I built an ADHD app with interactive coping tools, noise mixer and self-test

Overall Reception & Intended Use

  • Many respondents appreciate the idea: focused tools for coping, ambient sound, and quick screening feel relevant to ADHD struggles (anxiety, procrastination, overwhelm).
  • Some users explicitly say tools like this could help them or their kids avoid years of trial-and-error coping.
  • Others report using the site immediately… as a way to procrastinate, highlighting the paradox of ADHD tools.

UI/UX and Feature Feedback

  • Landing page wording (“I am Anxiety/Procrastination/Overwhelm”) is grammatically off; suggestions to use adjectives and rephrase.
  • Coping-tool interface is seen as cluttered and visually overwhelming—too many buttons, changing layouts, jumping controls, and scrollbar height changes are especially problematic for ADHD users.
  • Suggestions: group techniques into collapsible sections, keep controls in fixed positions, add animations to explain layout changes, improve placement of the “Atmosphere” control.
  • Requests for dark mode and a version that doesn’t dim the screen; some mention browser-level dark modes as a workaround.
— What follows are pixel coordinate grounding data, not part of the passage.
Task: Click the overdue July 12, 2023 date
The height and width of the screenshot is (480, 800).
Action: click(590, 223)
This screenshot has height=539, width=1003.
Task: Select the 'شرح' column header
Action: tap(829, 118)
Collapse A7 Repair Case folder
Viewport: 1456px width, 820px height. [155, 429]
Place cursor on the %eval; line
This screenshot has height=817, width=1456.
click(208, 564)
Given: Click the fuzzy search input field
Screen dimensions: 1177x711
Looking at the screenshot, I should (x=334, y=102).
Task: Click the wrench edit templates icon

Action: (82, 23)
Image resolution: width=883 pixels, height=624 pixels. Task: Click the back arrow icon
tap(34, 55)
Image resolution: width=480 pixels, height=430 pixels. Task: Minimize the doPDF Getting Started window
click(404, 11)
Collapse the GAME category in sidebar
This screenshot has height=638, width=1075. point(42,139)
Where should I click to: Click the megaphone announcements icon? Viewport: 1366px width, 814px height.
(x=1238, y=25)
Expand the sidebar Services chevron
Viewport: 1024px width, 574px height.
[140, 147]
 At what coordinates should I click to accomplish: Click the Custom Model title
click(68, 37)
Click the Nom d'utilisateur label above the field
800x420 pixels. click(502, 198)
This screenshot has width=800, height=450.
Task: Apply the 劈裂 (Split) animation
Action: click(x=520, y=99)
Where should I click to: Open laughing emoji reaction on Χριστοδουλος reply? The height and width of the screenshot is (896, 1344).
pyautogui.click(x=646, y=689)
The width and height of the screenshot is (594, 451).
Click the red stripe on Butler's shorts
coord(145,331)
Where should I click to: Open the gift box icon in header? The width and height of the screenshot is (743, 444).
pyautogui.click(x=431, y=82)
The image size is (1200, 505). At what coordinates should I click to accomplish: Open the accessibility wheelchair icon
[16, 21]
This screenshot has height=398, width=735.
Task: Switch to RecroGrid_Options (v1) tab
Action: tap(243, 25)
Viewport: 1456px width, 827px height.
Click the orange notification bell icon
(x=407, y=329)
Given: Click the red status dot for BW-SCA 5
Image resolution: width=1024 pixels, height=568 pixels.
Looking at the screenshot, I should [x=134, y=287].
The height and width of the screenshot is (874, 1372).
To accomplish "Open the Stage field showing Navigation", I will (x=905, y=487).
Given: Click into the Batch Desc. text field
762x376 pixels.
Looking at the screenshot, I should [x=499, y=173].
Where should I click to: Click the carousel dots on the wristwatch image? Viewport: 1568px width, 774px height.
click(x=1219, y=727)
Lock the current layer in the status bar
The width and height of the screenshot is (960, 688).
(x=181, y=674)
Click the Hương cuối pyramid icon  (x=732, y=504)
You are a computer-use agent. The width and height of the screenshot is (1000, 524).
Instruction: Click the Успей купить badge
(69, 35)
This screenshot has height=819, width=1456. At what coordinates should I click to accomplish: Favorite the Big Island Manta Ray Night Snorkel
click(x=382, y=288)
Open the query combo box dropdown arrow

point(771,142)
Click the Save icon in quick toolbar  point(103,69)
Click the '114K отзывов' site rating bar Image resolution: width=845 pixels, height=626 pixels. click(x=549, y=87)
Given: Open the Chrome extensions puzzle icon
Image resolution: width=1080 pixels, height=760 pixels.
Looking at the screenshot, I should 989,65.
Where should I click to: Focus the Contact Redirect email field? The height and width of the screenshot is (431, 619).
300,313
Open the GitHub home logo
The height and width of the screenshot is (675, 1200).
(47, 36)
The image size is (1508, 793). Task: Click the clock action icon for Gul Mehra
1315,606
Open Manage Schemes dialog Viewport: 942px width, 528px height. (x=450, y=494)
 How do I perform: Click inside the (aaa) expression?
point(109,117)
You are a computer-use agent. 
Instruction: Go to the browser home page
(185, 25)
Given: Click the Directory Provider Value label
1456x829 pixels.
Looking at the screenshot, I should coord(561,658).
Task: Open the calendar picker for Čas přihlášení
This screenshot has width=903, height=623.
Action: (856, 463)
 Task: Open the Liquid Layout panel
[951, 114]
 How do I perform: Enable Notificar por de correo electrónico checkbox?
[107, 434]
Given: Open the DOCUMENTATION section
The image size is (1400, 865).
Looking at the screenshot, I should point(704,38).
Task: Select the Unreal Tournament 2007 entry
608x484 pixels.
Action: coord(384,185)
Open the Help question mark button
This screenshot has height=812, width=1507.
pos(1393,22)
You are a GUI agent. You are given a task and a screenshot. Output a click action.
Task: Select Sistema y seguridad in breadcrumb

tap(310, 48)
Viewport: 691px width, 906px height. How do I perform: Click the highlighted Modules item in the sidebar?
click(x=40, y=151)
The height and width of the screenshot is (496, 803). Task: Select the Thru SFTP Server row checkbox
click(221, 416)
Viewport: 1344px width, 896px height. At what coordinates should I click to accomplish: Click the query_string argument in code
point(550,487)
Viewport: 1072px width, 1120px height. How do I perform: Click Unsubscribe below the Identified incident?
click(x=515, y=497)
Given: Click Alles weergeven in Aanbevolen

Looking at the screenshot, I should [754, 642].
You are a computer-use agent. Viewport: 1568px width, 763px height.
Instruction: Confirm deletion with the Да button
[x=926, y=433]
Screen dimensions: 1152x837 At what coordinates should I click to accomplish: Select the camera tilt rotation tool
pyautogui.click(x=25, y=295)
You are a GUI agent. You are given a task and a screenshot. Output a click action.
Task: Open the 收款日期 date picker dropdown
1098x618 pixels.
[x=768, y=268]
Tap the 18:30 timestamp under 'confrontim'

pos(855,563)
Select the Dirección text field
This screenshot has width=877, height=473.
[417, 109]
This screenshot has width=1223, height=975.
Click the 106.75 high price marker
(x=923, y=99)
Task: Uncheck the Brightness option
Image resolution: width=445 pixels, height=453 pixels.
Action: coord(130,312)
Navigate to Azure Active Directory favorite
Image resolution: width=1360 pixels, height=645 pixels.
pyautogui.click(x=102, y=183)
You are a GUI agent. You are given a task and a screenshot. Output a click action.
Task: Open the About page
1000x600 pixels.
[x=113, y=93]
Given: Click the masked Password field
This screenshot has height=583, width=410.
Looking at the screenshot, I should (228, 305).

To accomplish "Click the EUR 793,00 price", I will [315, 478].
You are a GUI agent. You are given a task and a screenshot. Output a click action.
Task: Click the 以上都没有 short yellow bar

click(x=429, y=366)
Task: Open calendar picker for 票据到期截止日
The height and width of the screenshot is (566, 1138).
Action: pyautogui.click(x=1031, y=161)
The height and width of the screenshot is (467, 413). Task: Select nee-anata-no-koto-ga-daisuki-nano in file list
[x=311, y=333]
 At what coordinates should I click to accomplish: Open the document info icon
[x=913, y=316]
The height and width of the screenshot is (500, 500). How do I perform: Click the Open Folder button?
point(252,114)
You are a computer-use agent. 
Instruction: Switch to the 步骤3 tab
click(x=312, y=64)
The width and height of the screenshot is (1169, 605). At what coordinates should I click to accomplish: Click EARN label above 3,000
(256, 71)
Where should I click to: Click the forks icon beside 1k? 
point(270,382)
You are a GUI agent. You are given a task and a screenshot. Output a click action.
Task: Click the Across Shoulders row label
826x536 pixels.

AI-Generated Images and Content Trust

  • Strong negative reactions to AI thumbnails and suspected AI-written blog posts; several say AI imagery signals “low-effort” or “monetization-focused” and undermines trust in mental-health advice.
  • Concerns that if artwork is AI, users may doubt whether techniques or articles are genuinely human-created or expert-reviewed.
  • A minority defend AI art as a practical tradeoff, preferring resources go to core functionality; others suggest replacing it with stock, public-domain, or simple human-made images.

Monetization and Ethics

  • Mixed views on the $5/month freemium subscription:
    • Some see it as reasonable and support monetizing helpful tools.
    • Others prefer a one-time purchase, noting subscriptions add cognitive load for ADHD users.
    • A few frame low-cost but massively scalable apps as potential “cash grabs,” especially when targeting vulnerable users.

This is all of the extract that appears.